Not that they can manipulate the gene to reverse your grey just yet. Scientists know the gene linked to balding after all, and Rogaine isn't batting an eye. But the news is the first time a gene has been linked to George Clooney's hair mojo, so it's a start.

During this research into the greying gene, scientists also discovered the gene for beard thickness and unibrows.

That's right. Unibrows no longer need to fear tweezers, a waxer, threader, or public scorn. Unibrows need to fear lab coats.




story four:
Male rats in a bromance tend to have lower stress levels!!!



You got the queso, bro?
You know how it starts. You're a male rat. If you're not working gutters and dumpsters for a meal out on the streets, you're in a laboratory waiting to be injected with some horrible disease.

But maybe you meet a fellow male rat. Dave. He understands the struggle, too. You both talk. You have a beer. You share your worries over mildly stressful events. A bromance blossoms. And the next thing you know, you're in a rat fantasy football league or trading seven-layer dip recipes before major sporting events. You suddenly feel slightly better about your rat life!

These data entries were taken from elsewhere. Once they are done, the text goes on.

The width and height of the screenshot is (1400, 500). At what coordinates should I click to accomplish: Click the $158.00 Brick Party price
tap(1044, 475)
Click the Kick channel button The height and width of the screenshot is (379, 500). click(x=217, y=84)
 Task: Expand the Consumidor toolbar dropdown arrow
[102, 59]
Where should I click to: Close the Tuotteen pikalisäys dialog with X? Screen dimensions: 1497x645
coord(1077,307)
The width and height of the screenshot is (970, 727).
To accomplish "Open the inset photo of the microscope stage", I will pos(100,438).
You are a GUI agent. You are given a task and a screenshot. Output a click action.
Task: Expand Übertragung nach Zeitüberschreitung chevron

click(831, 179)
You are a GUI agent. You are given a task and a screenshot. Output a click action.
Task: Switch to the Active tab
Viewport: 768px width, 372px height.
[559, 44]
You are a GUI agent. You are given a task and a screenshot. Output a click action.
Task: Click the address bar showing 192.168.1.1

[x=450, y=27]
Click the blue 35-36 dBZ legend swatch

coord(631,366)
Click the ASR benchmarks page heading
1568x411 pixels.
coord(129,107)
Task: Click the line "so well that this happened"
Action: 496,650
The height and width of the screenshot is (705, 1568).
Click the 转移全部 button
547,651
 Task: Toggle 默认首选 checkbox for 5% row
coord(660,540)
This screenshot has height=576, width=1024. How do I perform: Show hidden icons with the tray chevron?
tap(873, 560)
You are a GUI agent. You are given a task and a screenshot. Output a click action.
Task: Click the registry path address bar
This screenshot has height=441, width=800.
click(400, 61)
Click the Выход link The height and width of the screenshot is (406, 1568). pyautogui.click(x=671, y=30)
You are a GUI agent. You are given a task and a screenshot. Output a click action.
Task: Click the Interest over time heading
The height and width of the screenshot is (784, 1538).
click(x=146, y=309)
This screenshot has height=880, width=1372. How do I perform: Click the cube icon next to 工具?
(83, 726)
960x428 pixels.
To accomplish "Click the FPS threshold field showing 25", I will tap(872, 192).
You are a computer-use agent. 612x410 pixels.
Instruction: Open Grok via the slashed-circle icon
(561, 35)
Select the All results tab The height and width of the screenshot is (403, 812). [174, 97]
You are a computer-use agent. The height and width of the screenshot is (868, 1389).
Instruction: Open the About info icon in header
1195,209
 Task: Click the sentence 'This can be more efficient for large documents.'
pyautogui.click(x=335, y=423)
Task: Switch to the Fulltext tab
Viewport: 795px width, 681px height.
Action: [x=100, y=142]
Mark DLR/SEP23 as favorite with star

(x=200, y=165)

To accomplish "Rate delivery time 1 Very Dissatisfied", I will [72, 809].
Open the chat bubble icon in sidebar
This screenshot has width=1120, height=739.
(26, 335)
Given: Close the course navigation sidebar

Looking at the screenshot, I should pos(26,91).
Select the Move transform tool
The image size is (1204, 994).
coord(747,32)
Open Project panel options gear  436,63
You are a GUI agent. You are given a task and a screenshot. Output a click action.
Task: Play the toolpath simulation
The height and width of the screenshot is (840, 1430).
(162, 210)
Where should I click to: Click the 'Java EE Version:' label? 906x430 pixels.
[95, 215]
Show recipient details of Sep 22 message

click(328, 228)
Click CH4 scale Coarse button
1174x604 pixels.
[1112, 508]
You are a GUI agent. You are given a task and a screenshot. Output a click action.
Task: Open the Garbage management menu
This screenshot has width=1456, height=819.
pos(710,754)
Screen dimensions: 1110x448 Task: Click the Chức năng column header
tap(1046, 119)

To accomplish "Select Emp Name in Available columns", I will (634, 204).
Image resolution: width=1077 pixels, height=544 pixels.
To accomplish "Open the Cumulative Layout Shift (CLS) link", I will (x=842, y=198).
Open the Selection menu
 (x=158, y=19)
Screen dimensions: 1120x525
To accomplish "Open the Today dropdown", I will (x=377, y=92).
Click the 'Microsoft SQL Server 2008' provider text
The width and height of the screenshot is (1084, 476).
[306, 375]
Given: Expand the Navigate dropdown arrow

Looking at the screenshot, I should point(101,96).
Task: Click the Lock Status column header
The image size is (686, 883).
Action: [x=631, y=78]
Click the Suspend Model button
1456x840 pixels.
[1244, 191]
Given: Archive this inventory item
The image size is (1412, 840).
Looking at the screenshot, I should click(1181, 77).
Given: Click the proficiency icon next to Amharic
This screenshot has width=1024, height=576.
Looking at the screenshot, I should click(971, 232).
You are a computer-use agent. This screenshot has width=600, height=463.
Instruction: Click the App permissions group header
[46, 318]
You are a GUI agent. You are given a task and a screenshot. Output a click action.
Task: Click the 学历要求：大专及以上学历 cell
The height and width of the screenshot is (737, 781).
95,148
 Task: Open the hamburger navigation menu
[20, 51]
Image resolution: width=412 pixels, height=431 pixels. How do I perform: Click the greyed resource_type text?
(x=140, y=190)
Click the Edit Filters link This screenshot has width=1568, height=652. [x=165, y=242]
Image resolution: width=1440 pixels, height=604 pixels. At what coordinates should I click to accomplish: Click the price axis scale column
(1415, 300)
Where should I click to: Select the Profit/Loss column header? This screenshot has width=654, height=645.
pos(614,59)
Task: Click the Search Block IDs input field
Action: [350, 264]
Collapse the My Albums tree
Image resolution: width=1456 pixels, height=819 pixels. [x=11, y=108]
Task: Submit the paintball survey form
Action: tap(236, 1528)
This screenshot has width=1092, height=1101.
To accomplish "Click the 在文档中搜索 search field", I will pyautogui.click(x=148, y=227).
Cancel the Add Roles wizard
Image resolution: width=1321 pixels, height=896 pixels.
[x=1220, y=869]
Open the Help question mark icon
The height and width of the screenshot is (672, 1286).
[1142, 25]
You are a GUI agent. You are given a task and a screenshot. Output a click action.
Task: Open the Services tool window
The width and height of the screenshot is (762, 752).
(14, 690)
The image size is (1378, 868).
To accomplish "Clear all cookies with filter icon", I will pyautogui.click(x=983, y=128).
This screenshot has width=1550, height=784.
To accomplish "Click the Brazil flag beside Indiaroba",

In essence, researchers have discovered that male rats, when studied under mild to moderate stress, became more social, huddled and touched more in their cages, and saw an increase in their oxytocin levels, which led to healthier lives overall. The study at the University of California-Berkeley also found that extreme levels of stress had the opposite reaction on the rats, causing them to withdraw and stop answering texts or phone calls from Dave, because Dave just doesn't get you anymore.

Dave was more an acquaintance anyway.